Rewrite the records below with "junction box" changed to "connection box" everywhere and every other word left as it is. Leave out the pictures.

───── Rows ─────

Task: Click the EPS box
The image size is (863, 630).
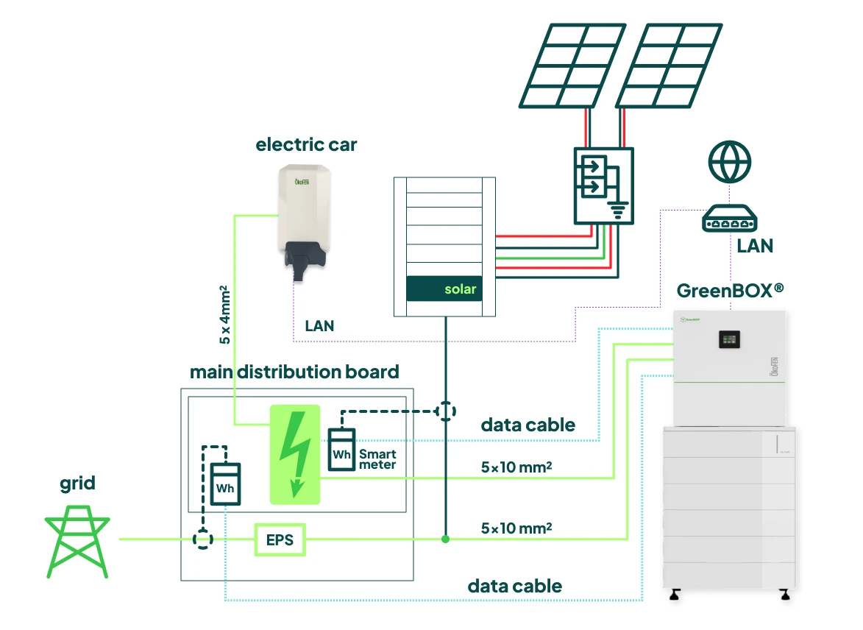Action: click(280, 539)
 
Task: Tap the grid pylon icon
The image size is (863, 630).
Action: click(77, 541)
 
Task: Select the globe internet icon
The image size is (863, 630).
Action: click(730, 161)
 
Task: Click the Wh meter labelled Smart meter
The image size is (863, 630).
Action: click(341, 450)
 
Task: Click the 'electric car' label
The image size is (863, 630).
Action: click(306, 144)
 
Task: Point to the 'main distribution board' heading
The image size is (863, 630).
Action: click(294, 372)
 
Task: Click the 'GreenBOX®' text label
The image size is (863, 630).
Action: click(725, 290)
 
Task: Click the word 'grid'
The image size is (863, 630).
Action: click(77, 484)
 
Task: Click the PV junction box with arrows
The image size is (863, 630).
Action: click(603, 185)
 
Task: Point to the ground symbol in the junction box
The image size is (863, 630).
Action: click(618, 211)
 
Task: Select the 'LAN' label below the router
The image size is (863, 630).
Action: click(756, 246)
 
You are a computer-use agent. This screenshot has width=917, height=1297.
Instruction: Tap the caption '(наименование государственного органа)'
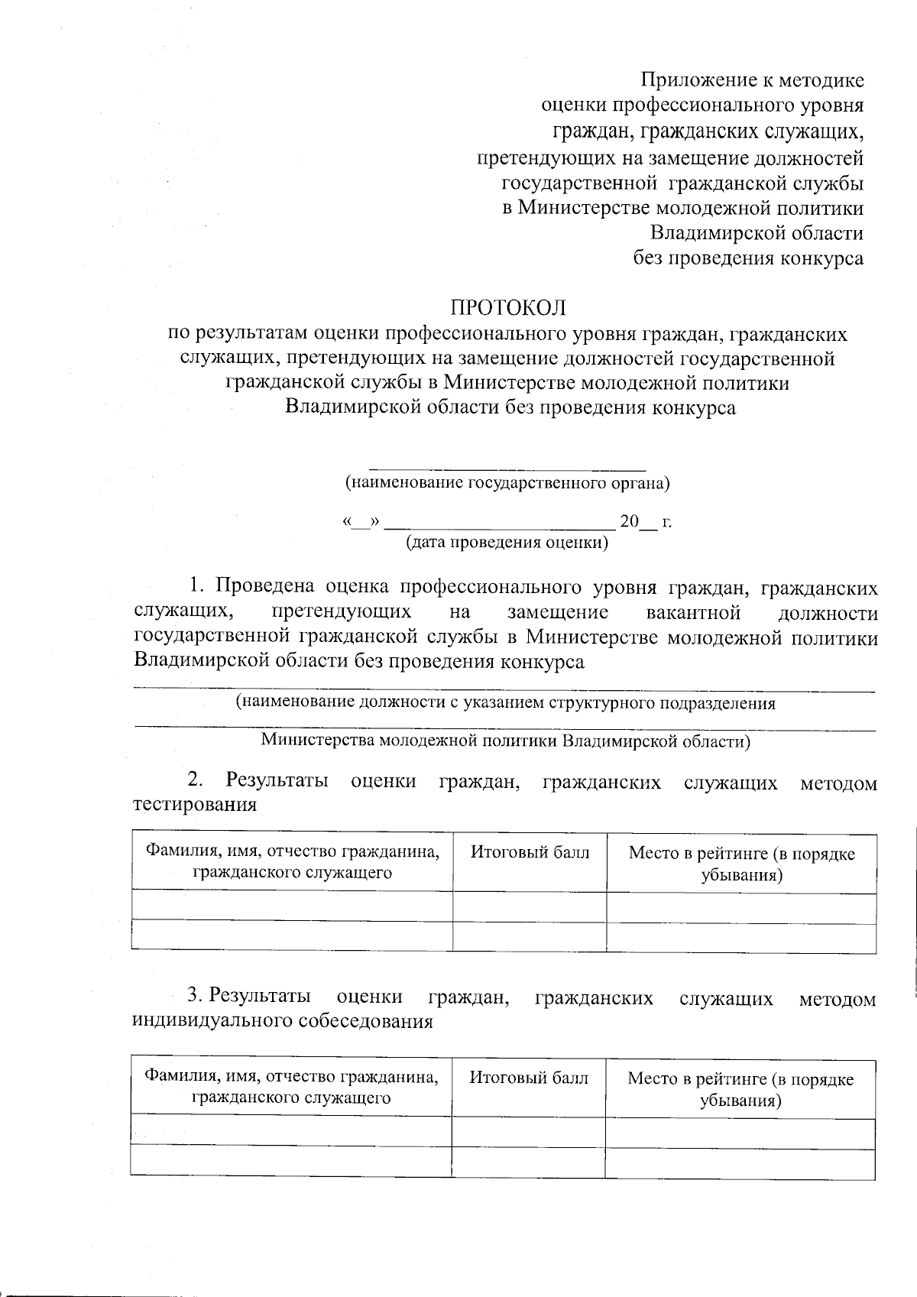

─────

▶ Complete answer:
Task: Click the EPS box
The image size is (863, 630).
Action: click(280, 539)
 
Task: Tap the grid pylon icon
The image size is (863, 630).
Action: click(77, 541)
 
Task: Select the globe internet icon
The image size is (863, 630).
Action: click(730, 161)
 
Task: Click the Wh meter labelled Smart meter
The image size is (863, 630).
Action: click(341, 450)
 
Task: Click the 'electric car' label
The image size is (863, 630).
Action: click(306, 144)
 
Task: Point to the 'main distribution board' heading
The image size is (863, 630).
Action: click(294, 372)
 
Task: Click the 'GreenBOX®' text label
The image size is (863, 630).
Action: click(725, 290)
 
Task: Click the word 'grid'
The image size is (863, 630).
Action: click(77, 484)
 
Task: Click the PV connection box with arrows
The image size is (863, 630).
Action: click(603, 185)
 
Task: Point to the ground symbol in the connection box
The image size is (863, 630).
Action: click(618, 211)
 
Task: Select the 'LAN' label below the router
The image size is (863, 630).
Action: click(756, 246)
 
You are a computer-use agent. This screenshot has width=917, height=1297.
Instruction: Tap the caption '(наименование государственного органа)'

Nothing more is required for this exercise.